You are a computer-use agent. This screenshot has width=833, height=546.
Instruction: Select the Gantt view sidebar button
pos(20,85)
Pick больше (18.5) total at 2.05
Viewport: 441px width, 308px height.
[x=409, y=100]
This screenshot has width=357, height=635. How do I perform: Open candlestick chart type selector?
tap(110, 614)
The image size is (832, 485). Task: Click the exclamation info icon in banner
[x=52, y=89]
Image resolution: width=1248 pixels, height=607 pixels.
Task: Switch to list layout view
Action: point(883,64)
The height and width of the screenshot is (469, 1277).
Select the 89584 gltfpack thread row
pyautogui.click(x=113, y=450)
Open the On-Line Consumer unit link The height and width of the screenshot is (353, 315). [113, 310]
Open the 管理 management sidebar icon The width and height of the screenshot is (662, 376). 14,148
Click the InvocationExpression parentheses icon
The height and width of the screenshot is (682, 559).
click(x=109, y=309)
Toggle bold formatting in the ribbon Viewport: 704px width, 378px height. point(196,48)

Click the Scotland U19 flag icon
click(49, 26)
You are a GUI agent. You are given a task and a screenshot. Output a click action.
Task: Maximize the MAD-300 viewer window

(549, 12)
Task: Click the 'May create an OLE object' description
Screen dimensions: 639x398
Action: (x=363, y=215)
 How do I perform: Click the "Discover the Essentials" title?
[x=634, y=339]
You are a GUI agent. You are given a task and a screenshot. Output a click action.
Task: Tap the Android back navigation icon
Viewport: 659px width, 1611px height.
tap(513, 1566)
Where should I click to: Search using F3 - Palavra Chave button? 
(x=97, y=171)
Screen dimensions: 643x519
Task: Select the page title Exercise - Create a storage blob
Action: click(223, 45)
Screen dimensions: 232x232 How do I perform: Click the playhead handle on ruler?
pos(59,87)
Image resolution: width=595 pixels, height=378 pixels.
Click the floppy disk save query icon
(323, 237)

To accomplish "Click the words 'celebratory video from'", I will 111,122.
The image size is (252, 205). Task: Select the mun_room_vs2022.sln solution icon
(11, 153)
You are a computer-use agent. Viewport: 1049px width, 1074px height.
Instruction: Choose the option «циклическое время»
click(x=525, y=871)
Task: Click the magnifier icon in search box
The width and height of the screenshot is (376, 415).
______________________________
Required action.
Show the lines of the material that contain the word "agent".

Response to this task.
You are a computer-use agent. This screenshot has width=833, height=546.
You are a GUI agent. You are given a task and a screenshot. Output a click action.
You are a GUI agent. You are given a task and a screenshot. Output a click action.
You are a computer-use agent. Viewport: 1049px width, 1074px height.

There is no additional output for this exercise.